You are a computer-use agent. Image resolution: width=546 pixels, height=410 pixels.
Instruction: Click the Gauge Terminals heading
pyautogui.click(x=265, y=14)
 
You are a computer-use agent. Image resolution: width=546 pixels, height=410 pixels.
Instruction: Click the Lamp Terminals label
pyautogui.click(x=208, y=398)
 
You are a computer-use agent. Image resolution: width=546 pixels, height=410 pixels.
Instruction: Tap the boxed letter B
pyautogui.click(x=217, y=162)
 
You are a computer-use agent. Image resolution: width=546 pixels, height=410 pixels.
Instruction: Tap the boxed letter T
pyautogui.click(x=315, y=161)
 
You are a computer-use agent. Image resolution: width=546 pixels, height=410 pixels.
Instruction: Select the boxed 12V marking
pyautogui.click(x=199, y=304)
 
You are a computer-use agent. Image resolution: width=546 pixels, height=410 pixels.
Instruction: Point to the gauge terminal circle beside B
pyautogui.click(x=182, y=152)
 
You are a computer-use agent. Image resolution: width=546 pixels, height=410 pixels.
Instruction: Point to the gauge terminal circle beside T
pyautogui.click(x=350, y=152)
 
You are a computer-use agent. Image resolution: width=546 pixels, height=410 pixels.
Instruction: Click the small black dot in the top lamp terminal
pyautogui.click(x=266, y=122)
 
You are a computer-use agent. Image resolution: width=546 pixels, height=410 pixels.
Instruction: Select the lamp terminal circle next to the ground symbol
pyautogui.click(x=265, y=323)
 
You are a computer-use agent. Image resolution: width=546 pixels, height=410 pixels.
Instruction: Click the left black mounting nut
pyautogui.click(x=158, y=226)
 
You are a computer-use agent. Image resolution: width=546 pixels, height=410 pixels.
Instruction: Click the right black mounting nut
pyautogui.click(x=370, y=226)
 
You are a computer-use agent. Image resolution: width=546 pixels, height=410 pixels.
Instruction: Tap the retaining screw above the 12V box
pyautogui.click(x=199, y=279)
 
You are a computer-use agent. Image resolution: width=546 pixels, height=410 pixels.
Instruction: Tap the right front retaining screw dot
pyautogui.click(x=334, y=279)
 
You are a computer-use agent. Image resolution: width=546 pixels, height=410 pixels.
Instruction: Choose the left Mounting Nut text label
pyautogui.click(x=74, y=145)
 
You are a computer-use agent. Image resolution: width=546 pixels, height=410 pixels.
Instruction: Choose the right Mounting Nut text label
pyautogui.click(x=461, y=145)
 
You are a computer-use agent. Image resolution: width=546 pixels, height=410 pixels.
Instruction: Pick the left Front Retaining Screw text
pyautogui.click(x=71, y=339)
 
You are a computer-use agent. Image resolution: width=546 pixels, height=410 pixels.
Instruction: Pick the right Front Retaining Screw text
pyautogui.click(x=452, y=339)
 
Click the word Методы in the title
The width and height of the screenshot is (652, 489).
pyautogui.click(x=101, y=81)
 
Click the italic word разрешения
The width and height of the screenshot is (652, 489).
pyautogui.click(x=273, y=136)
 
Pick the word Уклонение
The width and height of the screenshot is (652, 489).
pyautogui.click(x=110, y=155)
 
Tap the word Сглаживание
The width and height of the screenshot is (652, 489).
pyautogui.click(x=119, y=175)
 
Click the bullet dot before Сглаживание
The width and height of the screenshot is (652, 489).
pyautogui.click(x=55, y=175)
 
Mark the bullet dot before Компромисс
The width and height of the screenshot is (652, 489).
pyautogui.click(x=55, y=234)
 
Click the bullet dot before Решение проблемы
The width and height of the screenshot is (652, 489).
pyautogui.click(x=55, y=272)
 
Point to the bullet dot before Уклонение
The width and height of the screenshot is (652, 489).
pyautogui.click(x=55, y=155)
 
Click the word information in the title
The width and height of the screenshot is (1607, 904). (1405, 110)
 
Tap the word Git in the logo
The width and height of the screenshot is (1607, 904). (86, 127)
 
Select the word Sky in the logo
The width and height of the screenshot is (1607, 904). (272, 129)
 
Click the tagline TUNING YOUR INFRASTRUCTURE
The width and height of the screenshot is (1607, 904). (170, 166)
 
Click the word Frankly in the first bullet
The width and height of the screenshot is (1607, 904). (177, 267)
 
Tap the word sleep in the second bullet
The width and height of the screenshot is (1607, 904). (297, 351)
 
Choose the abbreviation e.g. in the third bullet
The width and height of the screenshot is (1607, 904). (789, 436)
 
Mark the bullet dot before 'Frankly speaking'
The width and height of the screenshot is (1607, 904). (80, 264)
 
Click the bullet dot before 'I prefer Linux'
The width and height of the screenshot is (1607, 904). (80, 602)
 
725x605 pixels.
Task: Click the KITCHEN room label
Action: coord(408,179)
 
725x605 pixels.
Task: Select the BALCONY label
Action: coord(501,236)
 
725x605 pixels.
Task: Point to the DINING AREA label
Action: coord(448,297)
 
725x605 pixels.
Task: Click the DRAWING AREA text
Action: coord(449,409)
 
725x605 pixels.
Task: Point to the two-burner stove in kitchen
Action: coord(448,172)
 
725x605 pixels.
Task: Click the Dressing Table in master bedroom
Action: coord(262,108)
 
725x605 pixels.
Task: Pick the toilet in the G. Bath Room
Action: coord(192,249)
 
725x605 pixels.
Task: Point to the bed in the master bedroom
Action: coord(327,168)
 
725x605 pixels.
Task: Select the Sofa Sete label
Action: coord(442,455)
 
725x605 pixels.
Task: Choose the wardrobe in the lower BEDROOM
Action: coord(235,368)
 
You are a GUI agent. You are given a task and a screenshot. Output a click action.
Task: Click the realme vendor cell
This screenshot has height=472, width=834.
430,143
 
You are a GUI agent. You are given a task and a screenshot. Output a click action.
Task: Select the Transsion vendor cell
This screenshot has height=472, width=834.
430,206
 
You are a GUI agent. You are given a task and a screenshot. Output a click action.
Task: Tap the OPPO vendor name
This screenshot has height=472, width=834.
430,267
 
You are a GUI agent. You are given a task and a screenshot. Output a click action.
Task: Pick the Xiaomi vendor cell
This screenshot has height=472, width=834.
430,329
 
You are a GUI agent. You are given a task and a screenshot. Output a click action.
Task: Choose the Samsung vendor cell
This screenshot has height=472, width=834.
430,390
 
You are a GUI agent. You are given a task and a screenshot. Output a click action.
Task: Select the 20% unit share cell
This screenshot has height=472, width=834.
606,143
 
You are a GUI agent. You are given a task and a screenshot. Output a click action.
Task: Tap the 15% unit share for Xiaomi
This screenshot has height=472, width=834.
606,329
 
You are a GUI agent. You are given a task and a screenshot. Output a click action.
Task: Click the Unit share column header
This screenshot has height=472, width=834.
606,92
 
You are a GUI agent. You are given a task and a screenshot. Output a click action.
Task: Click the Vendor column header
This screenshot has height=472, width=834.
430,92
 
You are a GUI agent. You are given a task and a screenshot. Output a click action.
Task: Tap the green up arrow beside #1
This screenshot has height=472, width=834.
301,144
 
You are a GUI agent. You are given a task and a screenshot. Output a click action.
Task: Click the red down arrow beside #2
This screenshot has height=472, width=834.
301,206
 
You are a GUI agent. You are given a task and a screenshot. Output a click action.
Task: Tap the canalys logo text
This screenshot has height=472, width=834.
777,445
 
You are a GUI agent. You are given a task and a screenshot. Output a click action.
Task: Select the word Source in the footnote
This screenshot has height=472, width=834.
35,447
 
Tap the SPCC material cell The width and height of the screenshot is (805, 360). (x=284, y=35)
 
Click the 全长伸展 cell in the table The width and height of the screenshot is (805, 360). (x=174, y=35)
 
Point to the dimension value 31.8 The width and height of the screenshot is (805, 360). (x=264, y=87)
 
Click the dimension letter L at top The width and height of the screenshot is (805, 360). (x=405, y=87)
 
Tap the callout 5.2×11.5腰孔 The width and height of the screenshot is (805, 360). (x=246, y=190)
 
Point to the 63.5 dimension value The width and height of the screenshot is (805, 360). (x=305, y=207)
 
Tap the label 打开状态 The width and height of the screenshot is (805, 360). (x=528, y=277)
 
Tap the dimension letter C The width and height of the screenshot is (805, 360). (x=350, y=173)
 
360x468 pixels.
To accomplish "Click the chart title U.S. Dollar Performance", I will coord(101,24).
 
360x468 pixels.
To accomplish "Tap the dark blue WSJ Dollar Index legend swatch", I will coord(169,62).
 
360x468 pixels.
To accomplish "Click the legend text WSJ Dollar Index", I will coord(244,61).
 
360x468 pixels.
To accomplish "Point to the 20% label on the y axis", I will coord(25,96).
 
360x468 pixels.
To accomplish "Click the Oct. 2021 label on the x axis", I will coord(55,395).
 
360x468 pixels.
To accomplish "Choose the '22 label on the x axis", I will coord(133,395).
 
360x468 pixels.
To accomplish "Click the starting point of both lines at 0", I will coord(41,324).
# # # # #
> _What the task requires_:
Copy out everything from the line containing "Tap the label" down to the last line above, with nothing changed.

> _Exercise solution_:
Tap the label 打开状态 The width and height of the screenshot is (805, 360). (x=528, y=277)
 
Tap the dimension letter C The width and height of the screenshot is (805, 360). (x=350, y=173)
 
360x468 pixels.
To accomplish "Click the chart title U.S. Dollar Performance", I will coord(101,24).
 
360x468 pixels.
To accomplish "Tap the dark blue WSJ Dollar Index legend swatch", I will coord(169,62).
 
360x468 pixels.
To accomplish "Click the legend text WSJ Dollar Index", I will coord(244,61).
 
360x468 pixels.
To accomplish "Point to the 20% label on the y axis", I will coord(25,96).
 
360x468 pixels.
To accomplish "Click the Oct. 2021 label on the x axis", I will coord(55,395).
 
360x468 pixels.
To accomplish "Choose the '22 label on the x axis", I will coord(133,395).
 
360x468 pixels.
To accomplish "Click the starting point of both lines at 0", I will coord(41,324).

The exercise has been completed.